──────── Task material

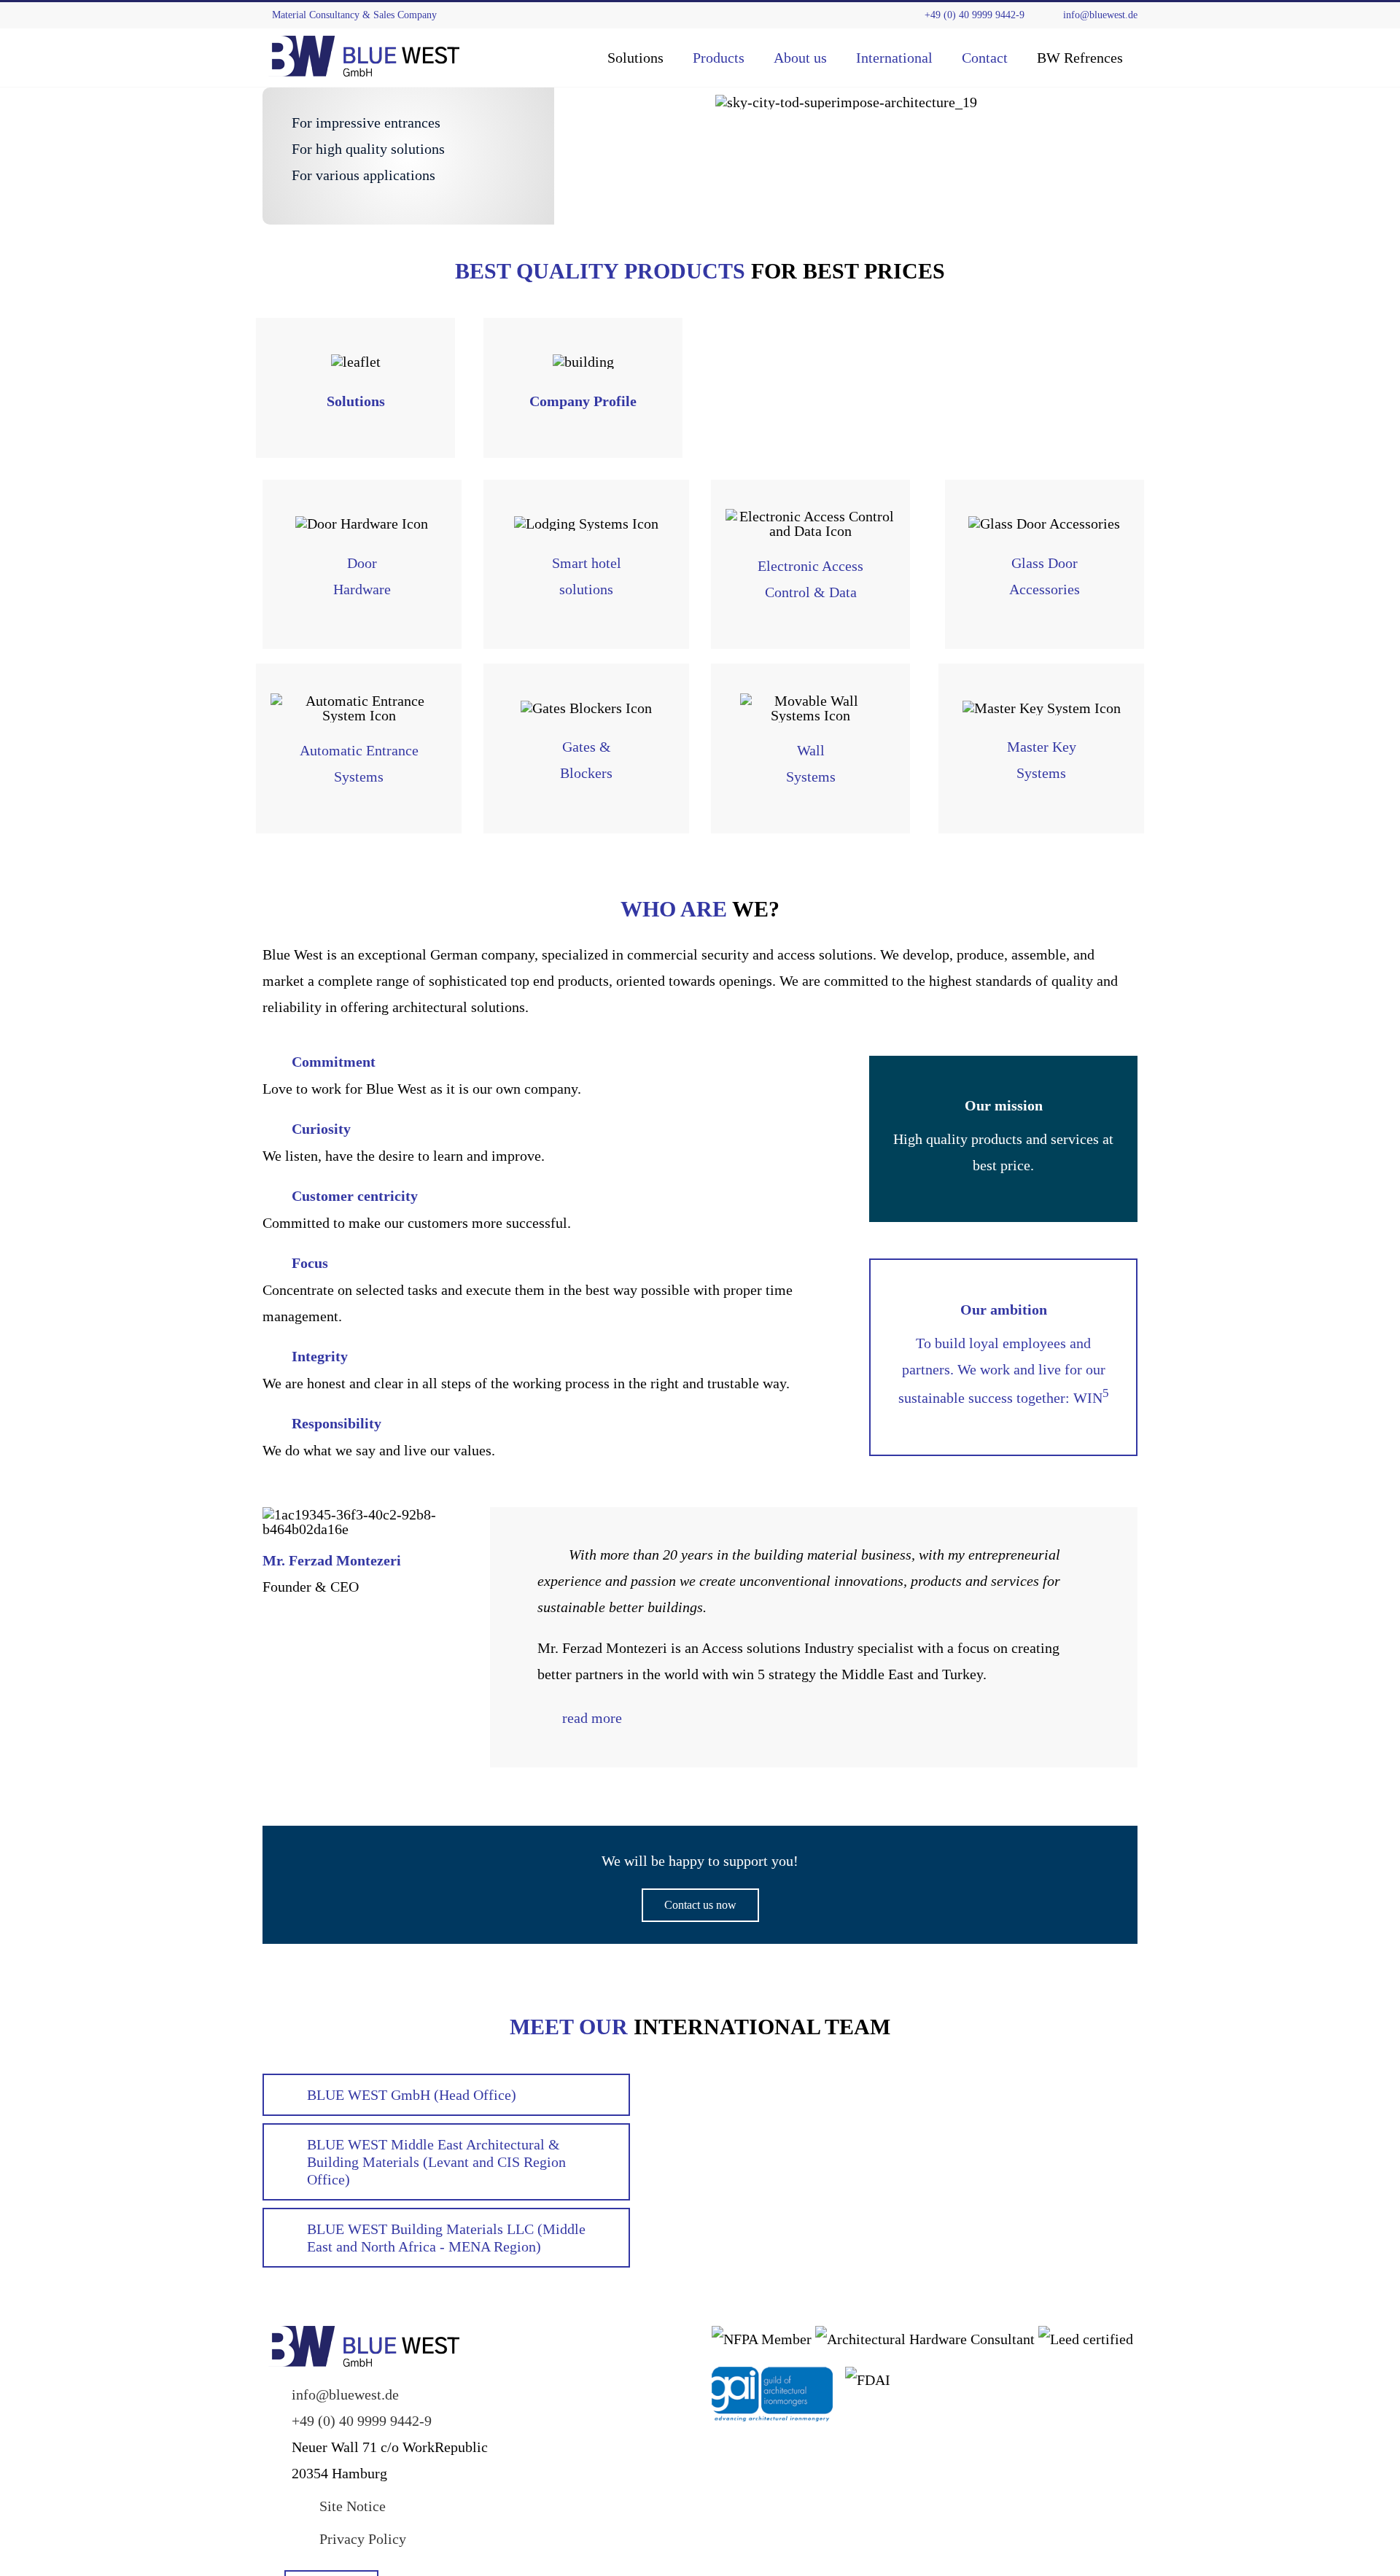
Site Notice (352, 2506)
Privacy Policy (362, 2539)
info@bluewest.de (1096, 14)
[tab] (813, 1718)
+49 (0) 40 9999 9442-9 (970, 14)
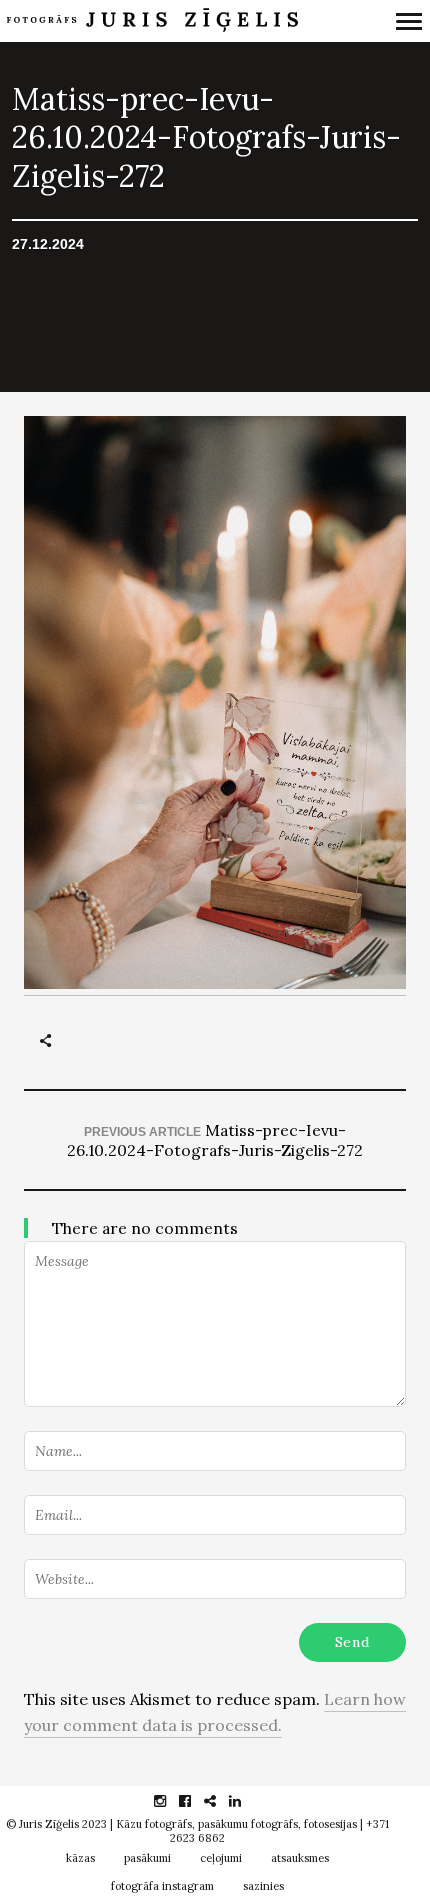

────────────────

* [Problem description]
Write out, word for word, the lines running from the one containing "Privacy Policy (362, 2539)" to the end of the data above; the pictures are to be left out.

* [Response area]
Privacy Policy (362, 2539)
info@bluewest.de (1096, 14)
[tab] (813, 1718)
+49 (0) 40 9999 9442-9 (970, 14)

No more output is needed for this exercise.